Deine Aufgabe
Gib aus dem Brief über den Wandel ohne Ziel den Abschnitt von „Ich habe meine“ bis „kommt der Geist?“ unverändert aus.

╭─ Vorliegender Text

Liebe B.,
Wandel ohne Ziel?
„Der Mensch als Krone der Schöpfung“. Was um alles in der Welt lässt uns vermuten, dass die Evolution ausgerechnet beim Homo sapiens Stopp macht? Das ist so überheblich und so unhistorisch gedacht! Überhaupt, geht mir gerade auf, steht teleologisches Denken und damit das Voraussetzen eines irgendwann einmal zu erreichenden Endzustandes der buddhistischen Auffassung, dass sich alles wandelt und nichts Bestand hat, genau entgegen.
Wandel setzt „Zeit“ voraus, zumindest ist es dem Homo Sapiens, so glaube ich, nicht möglich, Veränderung ohne die zeitliche Dimension zu denken, oder? Zeit und Wandel wiederum sind zugleich auch mit dem Denken eines „Anfanges“ und eines „Endes“ verknüpft, mit dem Werden und Vergehen. Behaupte ich jetzt schwungvoll. Den biblischen Schöpfungsmythos zum Beispiel finde ich sehr schön, insbesondere die poetische Kraft darin. Das jüngste Gericht und der Endzustand hingegen sind verblasst, sie spielen, soweit ich weiß, keine Rolle mehr im theologischen und christlichen Denken. Endlos oder ewig geht es weiter, das Ende wird zumindest nicht thematisiert. Die Urknall-Theorie, eine andere, naturwissenschaftliche Form, den „Anfang“ zu denken. Ich schweife ab, fällt mir auf, wenn ich nun naheliegend finde, nach dem zu fragen, was denn vor dem Anfang war und nach dem Ende sein wird. Nichts – ebenso wenig zu denken wie die Zeitlosigkeit.
Zum „Wandel“ zurückkommend, schließt „Wandel“ nicht notwendig die Zielstrebigkeit aus. Weißt Du, ob der Wandel im Buddhismus ungerichtet, ziellos gedacht wird? Treten die zeitliche und die kosmische Dimension überhaupt in den Blick? Der unendliche oder besser der unbegrenzte Raum, das Universum scheint mir unvorstellbar, mir zumindest ist dieses Bild nicht vorstellbar. Lediglich begrifflich geht es. Entsprechendes gilt für die Zeit.
Ich habe meine Gedanken ziellos umherschweifen lassen und komme am Ende zu meiner Person zurück. Der Gedanke, dass auch ich mich während der Spanne meiner Lebensdauer beständig wandle, ohne ein Ziel, der gefällt mir gut.
Woher kommt der Geist?

╰─
╭─ Angezeigte Einträge

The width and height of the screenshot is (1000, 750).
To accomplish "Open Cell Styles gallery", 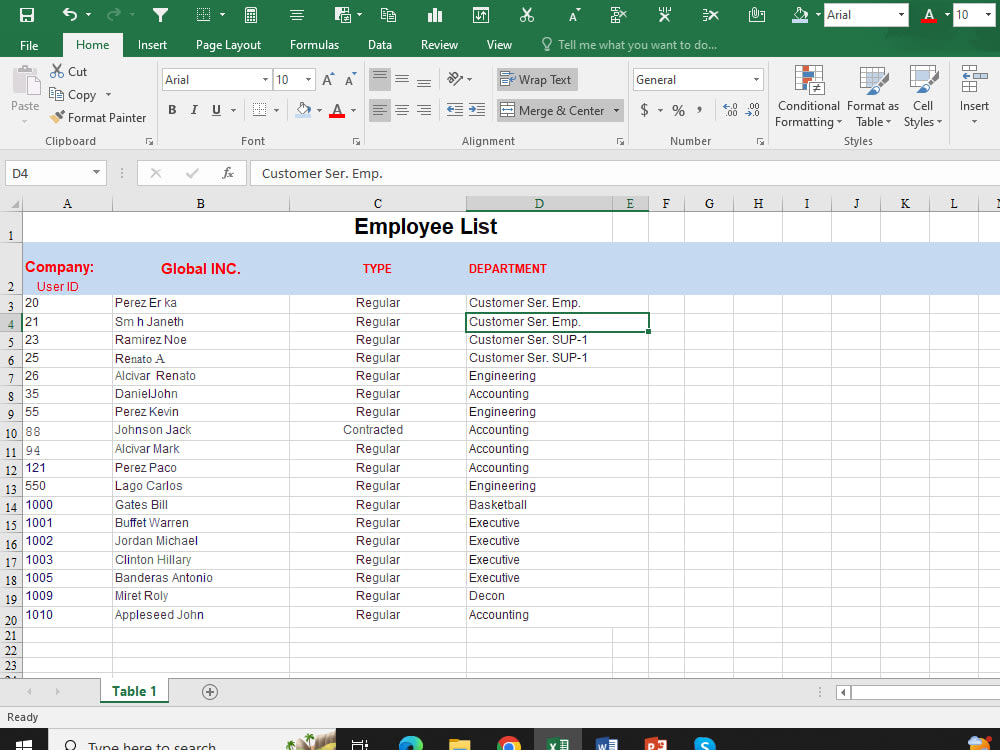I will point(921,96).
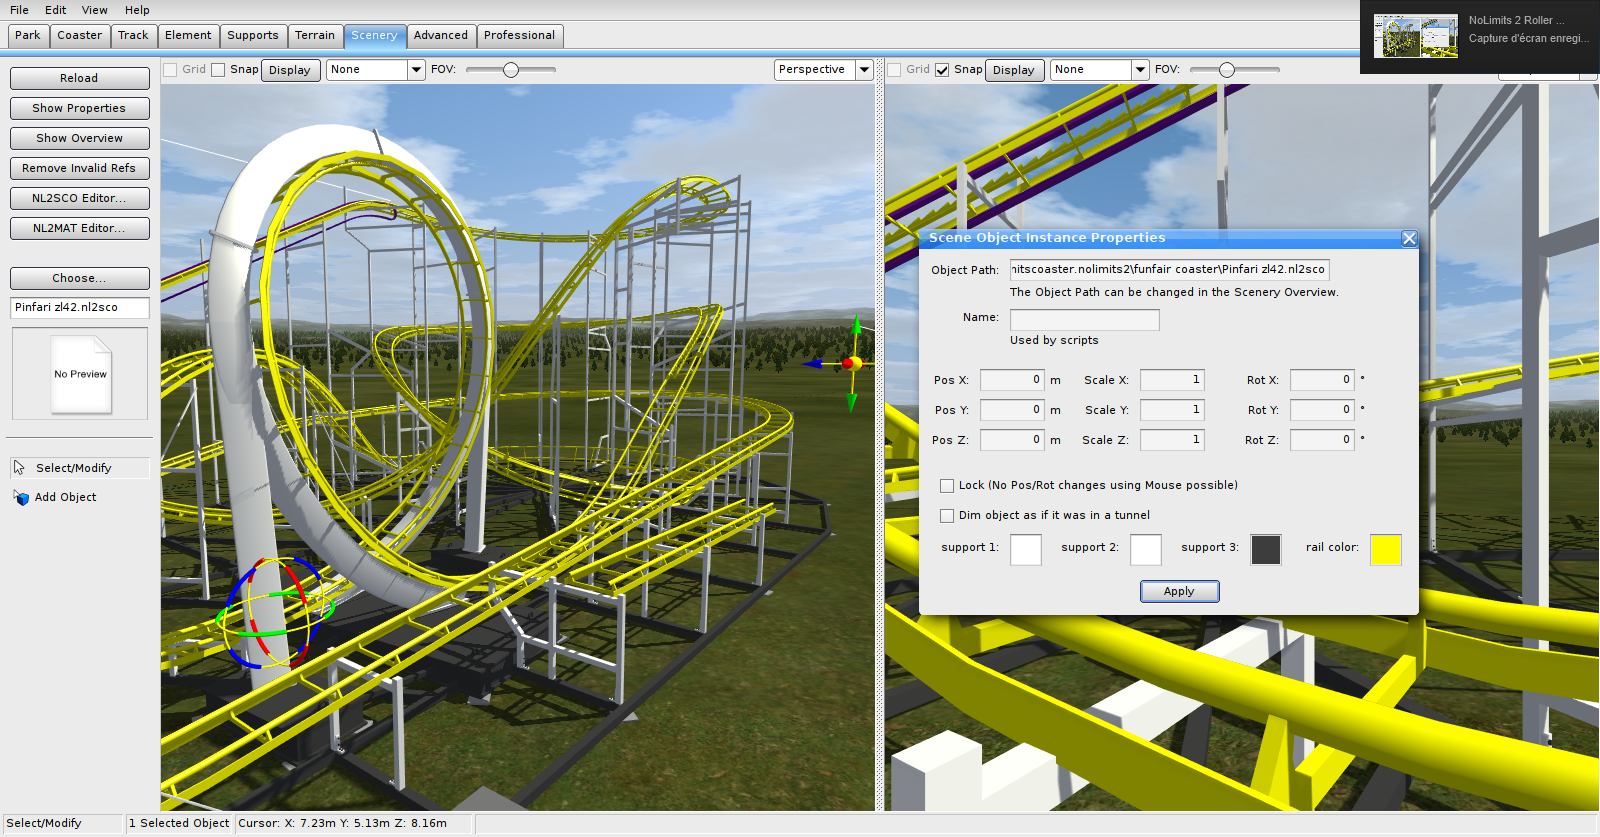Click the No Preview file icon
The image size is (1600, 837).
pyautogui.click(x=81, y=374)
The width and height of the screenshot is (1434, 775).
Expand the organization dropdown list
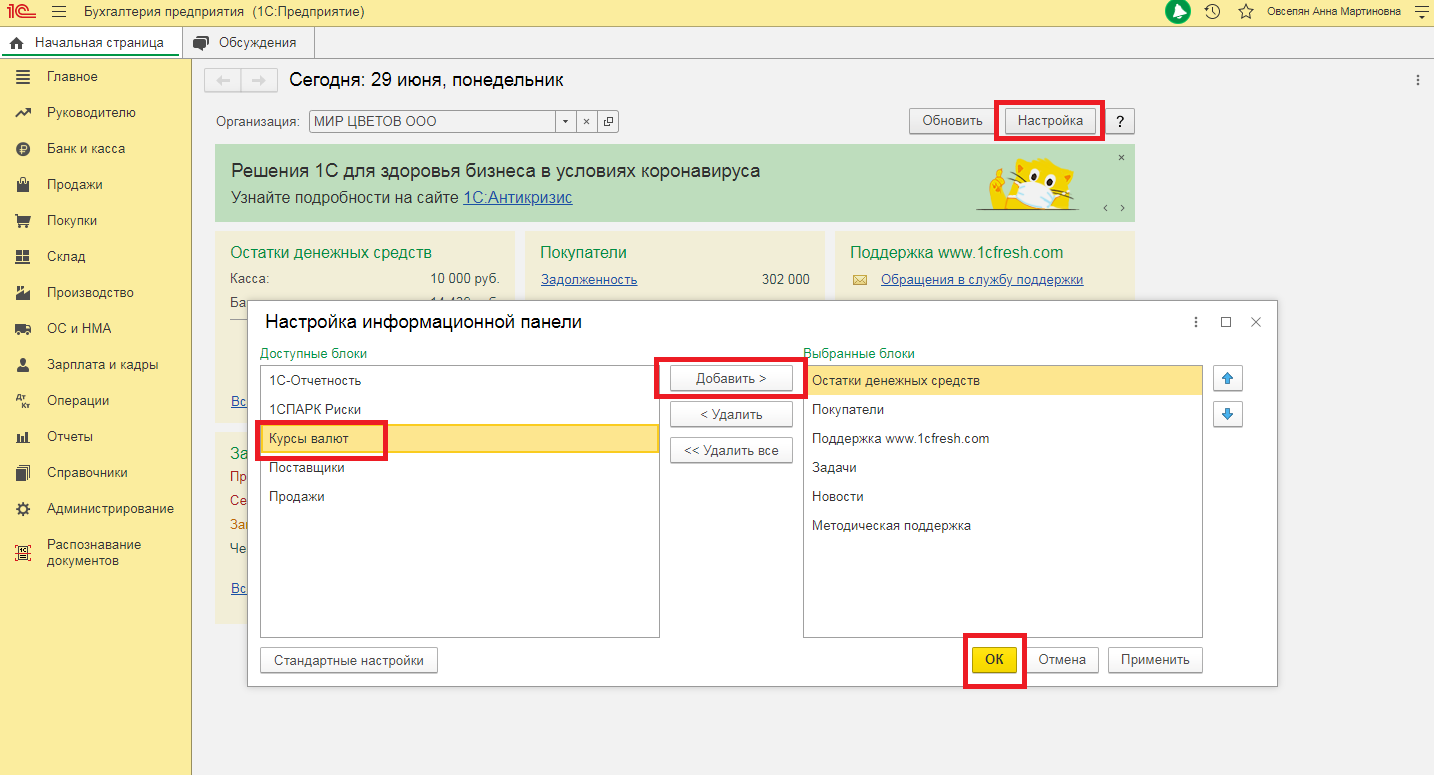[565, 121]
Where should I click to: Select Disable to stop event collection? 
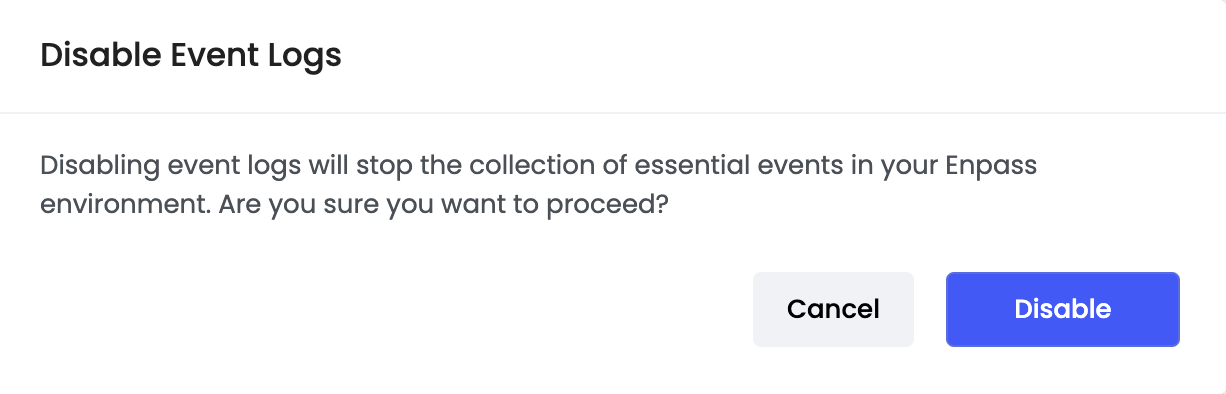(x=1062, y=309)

╰─
╭─ Angezeigte Einträge

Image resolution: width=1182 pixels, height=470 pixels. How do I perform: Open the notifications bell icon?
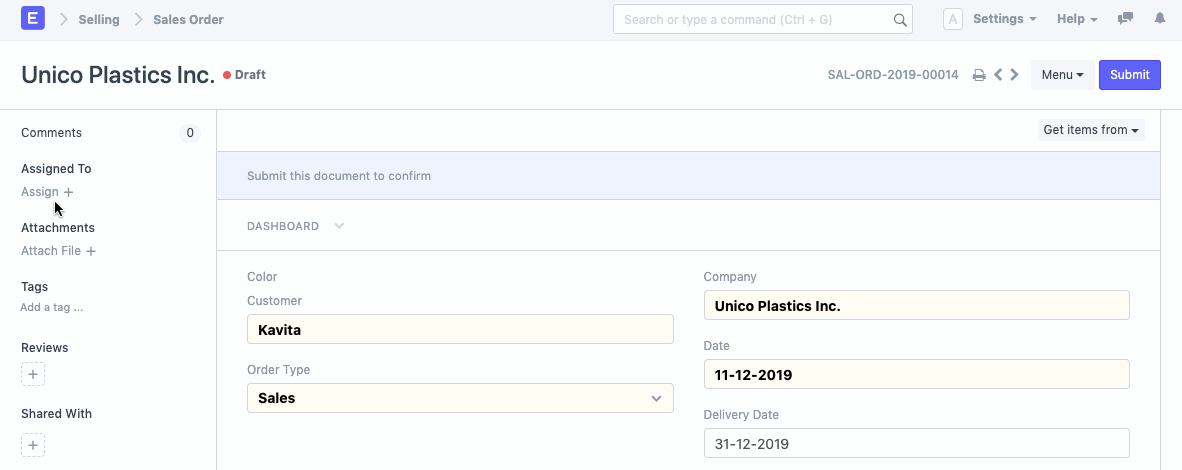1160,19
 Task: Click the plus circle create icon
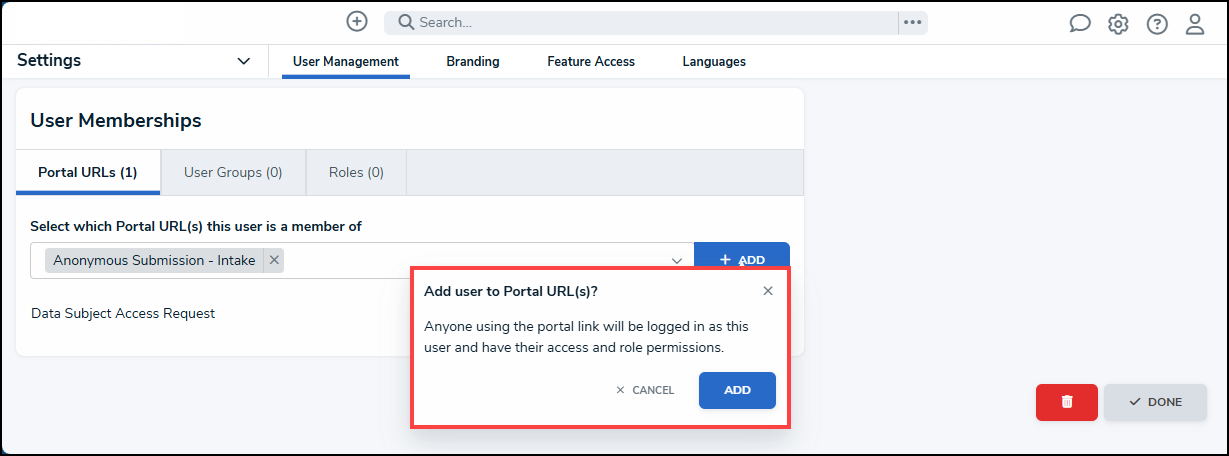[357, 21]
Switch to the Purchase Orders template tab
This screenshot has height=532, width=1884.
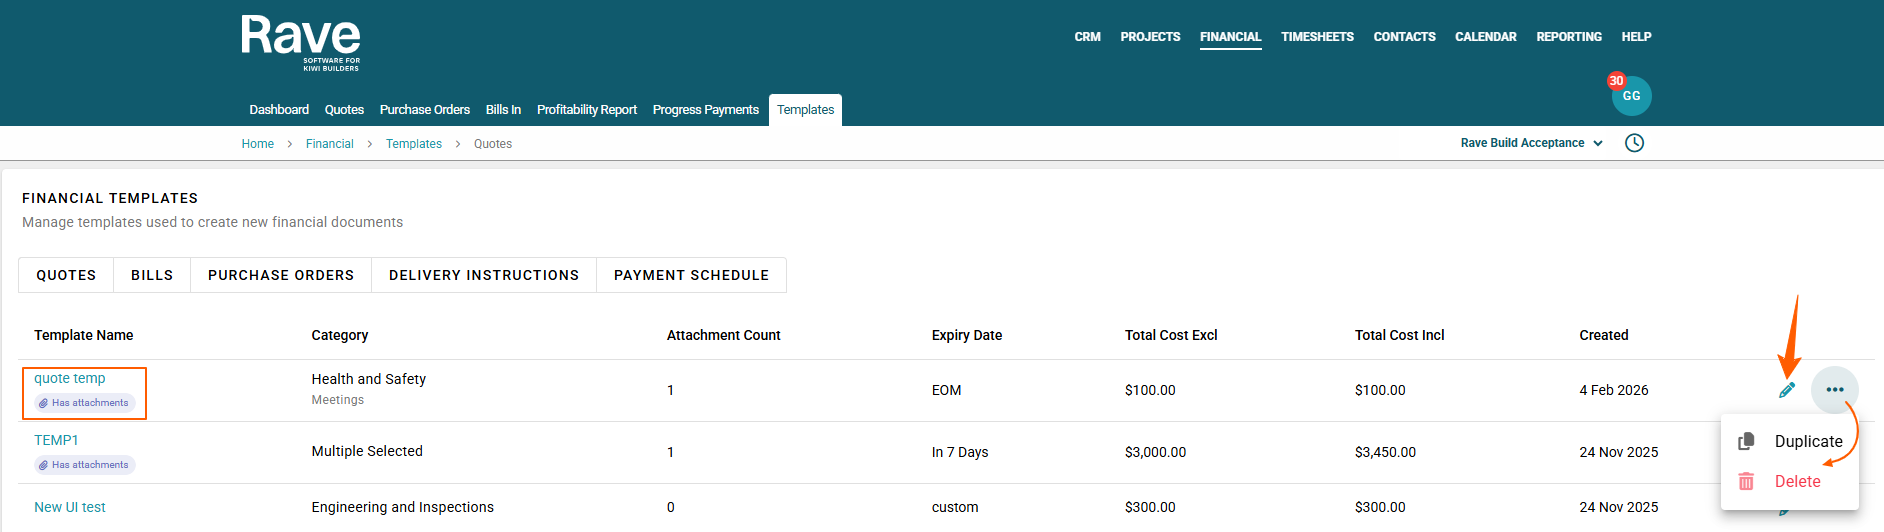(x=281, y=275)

╰─

Lösung zur Aufgabe
Ich habe meine Gedanken ziellos umherschweifen lassen und komme am Ende zu meiner Person zurück. Der Gedanke, dass auch ich mich während der Spanne meiner Lebensdauer beständig wandle, ohne ein Ziel, der gefällt mir gut.
Woher kommt der Geist?